Carlow taps new developer for campus center
Carlow University has hired a new developer to lead the effort to build a new interdisciplinary health and science center on its Oakland campus.
Maryland-based Edgemoor Infrastructure & Real Estate was selected following a national search after the Elmhurst Group ended its involvement in the project.
The university made the announcement Thursday.
Edgemoor will spearhead the effort to build a 10-story, 400,000square-foot structure known as the Interdisciplinary Health & Science Center on a 1.7-acre tract near the entrance to its campus at Fifth Avenue and Robinson Street.
The center would house four new graduate health science programs — physical therapy, speechlanguage pathology, physician assistant and occupational therapy.
In addition, the site, located next to a planned Bus Rapid Transit station, will include a public plaza and increased green space, according to the university.
The development has generated some controversy because it includes the demolition of St.

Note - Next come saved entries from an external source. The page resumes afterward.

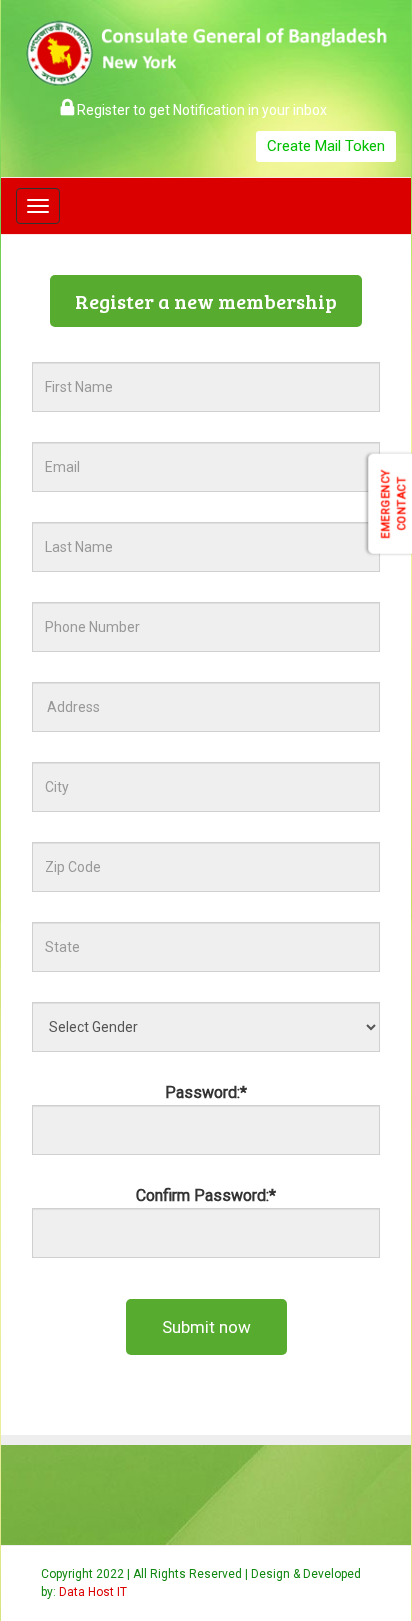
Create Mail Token (326, 146)
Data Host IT (93, 1592)
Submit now (206, 1327)
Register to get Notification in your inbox (200, 110)
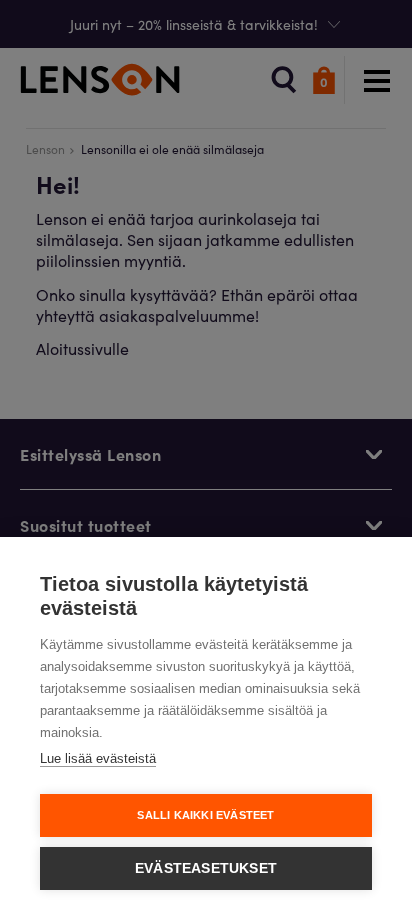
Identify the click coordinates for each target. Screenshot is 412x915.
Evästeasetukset (206, 868)
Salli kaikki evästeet (205, 815)
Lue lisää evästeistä (98, 758)
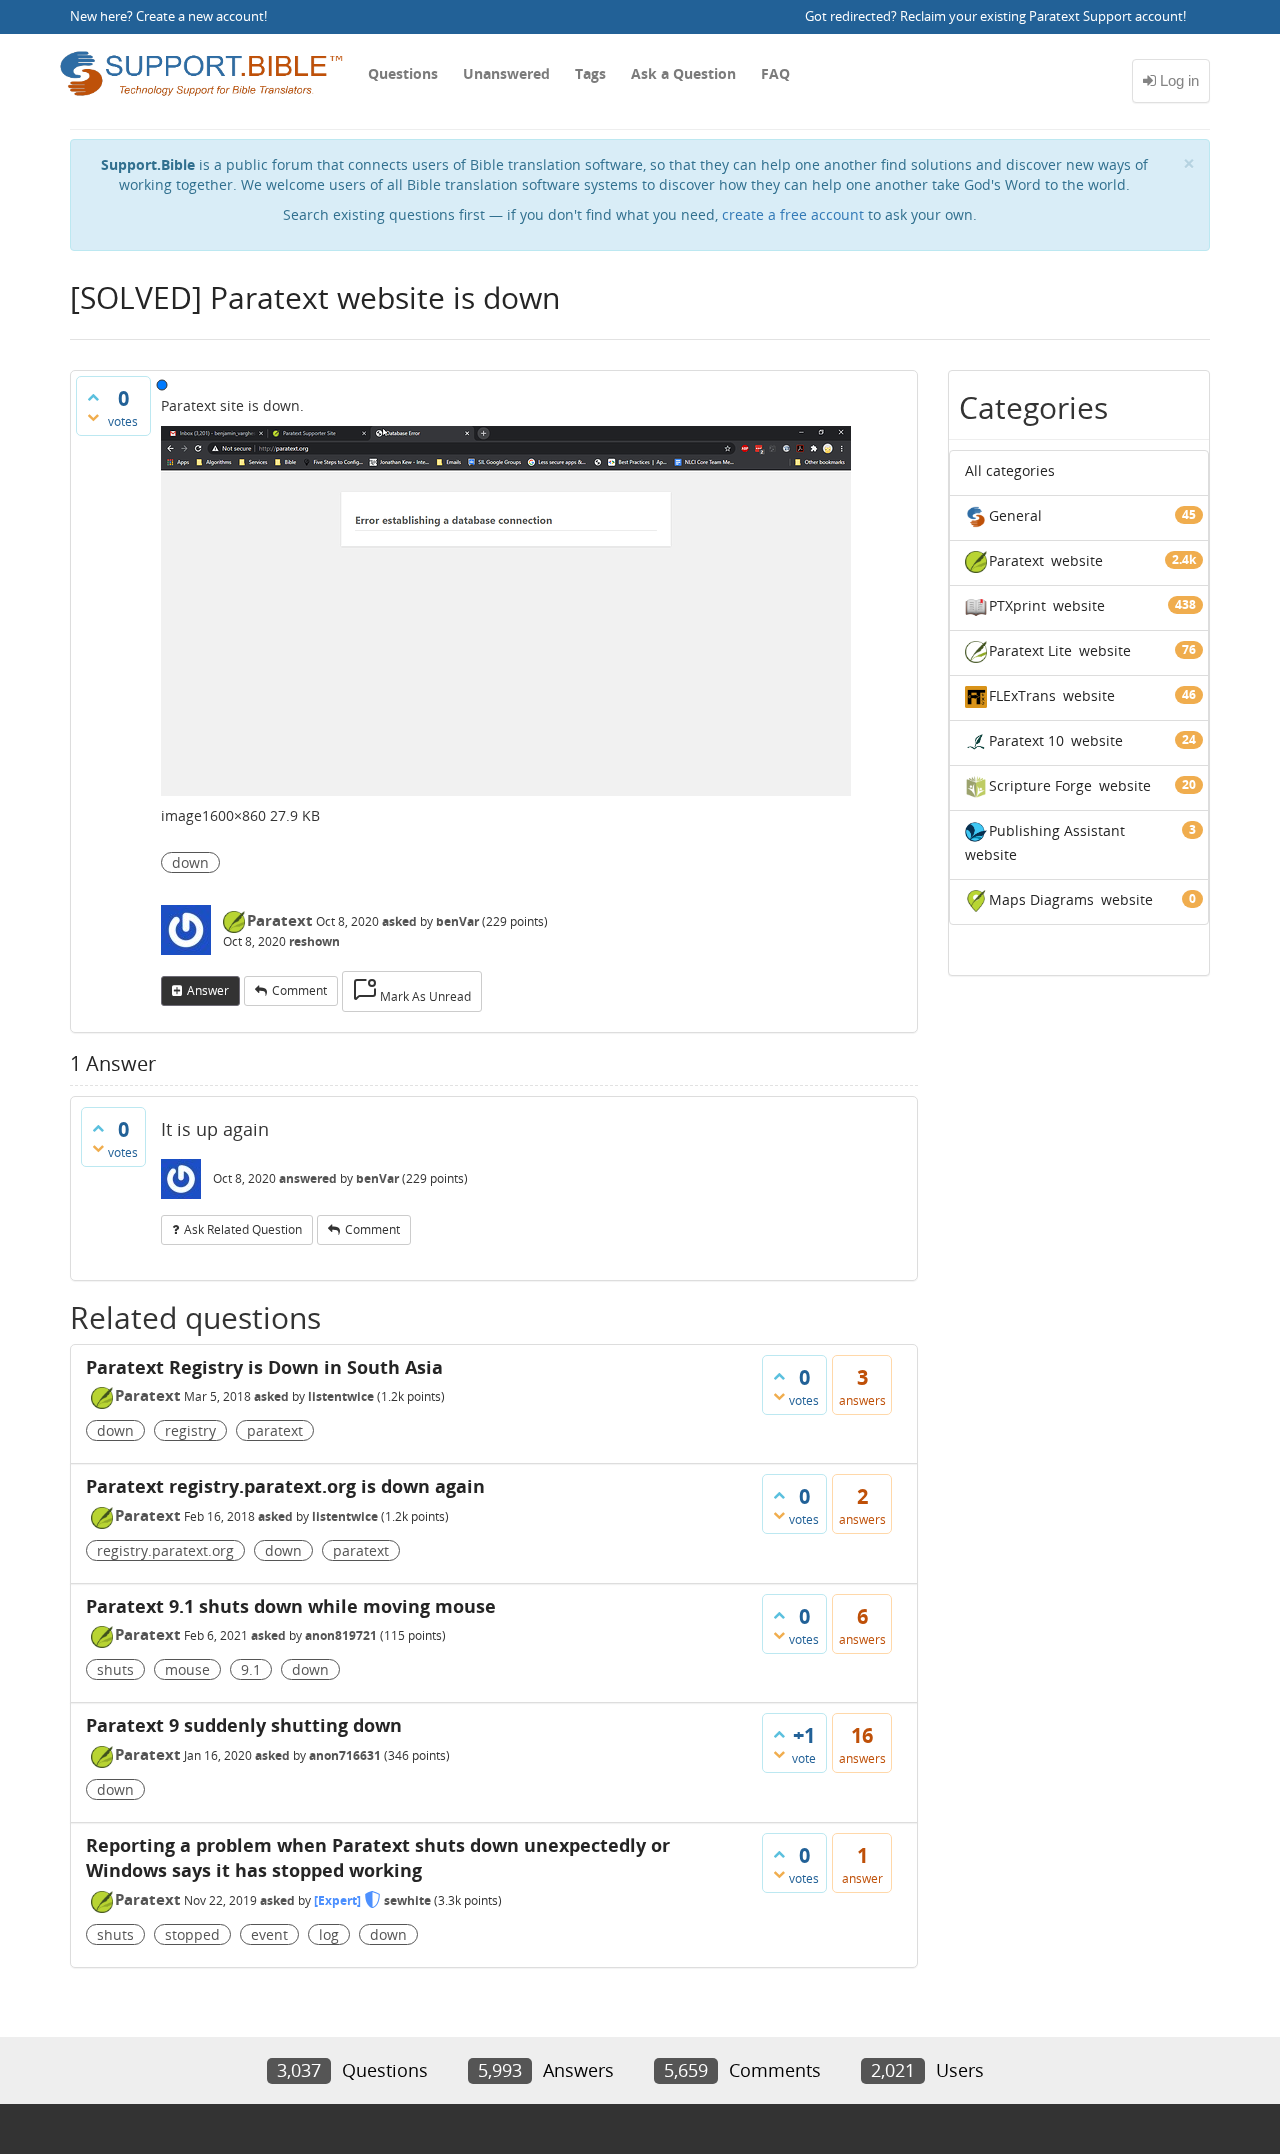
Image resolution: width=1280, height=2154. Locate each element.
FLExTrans (1022, 695)
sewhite (407, 1900)
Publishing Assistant (1057, 830)
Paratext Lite (1030, 650)
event (269, 1934)
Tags (590, 73)
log (329, 1934)
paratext (275, 1430)
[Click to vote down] (93, 417)
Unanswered (506, 73)
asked (399, 921)
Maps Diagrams (1041, 899)
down (190, 862)
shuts (115, 1669)
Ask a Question (683, 73)
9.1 (251, 1669)
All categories (1010, 470)
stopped (192, 1934)
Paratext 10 (1026, 740)
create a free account (793, 214)
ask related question (243, 1229)
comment (299, 990)
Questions (403, 73)
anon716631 (345, 1755)
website (1077, 560)
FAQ (775, 73)
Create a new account (200, 16)
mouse (187, 1669)
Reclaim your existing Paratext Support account (1041, 16)
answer (208, 990)
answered (308, 1178)
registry (190, 1430)
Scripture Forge (1040, 785)
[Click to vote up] (93, 397)
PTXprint (1017, 605)
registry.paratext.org (165, 1550)
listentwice (341, 1396)
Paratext (280, 920)
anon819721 (341, 1635)
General (1015, 515)
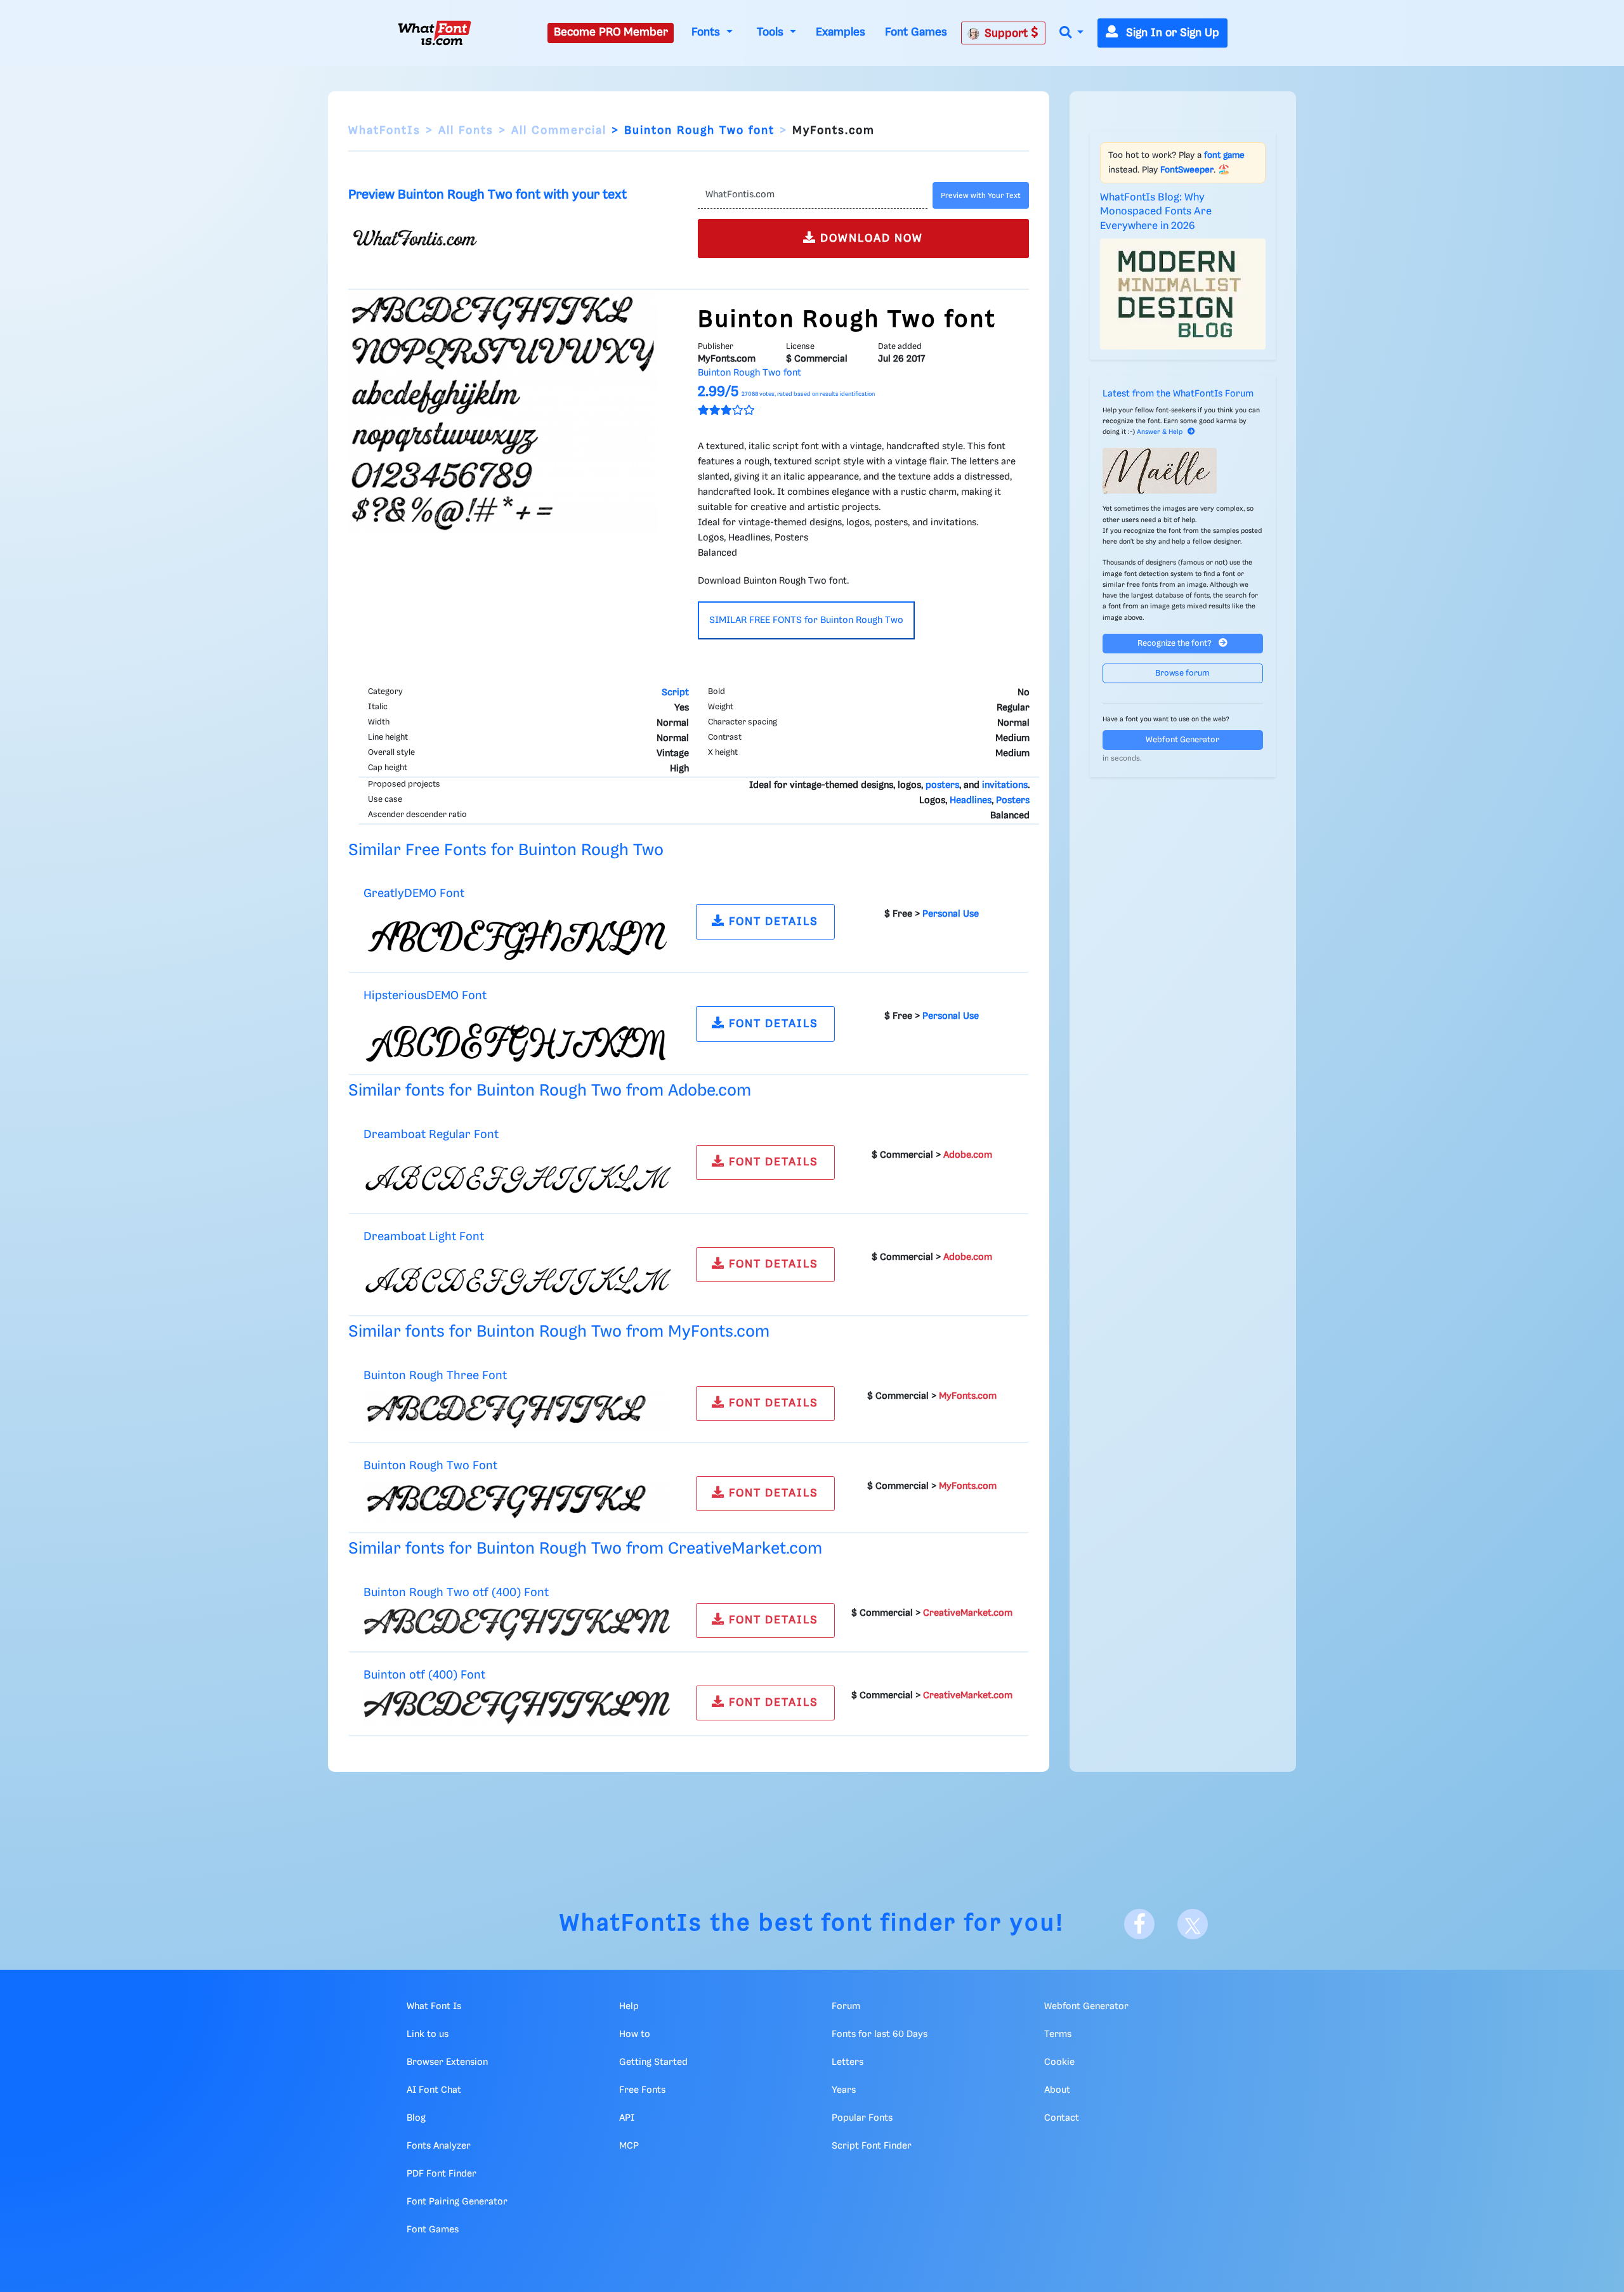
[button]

Agnes Center, a former church closed by the Pittsburgh Catholic Diocese in 1993. The diocese sold the church and the rectory to Carlow in 1996.
Pittsburgh History Landmarks Foundation officials have urged Carlow to incorporate the church into the new building rather than raze it.
While St. Agnes is not a designated city historic landmark or listed on the National Register of Historic Places, it is on the Pittsburgh Register of Historic Places, an official city document identifying buildings that should be preserved.
It also was given a plaque in 2000 by the Pittsburgh History & Landmark Foundation.
Carlow has said it would work with the state’s historic preservation office to see what architectural elements of the church could be & preserved.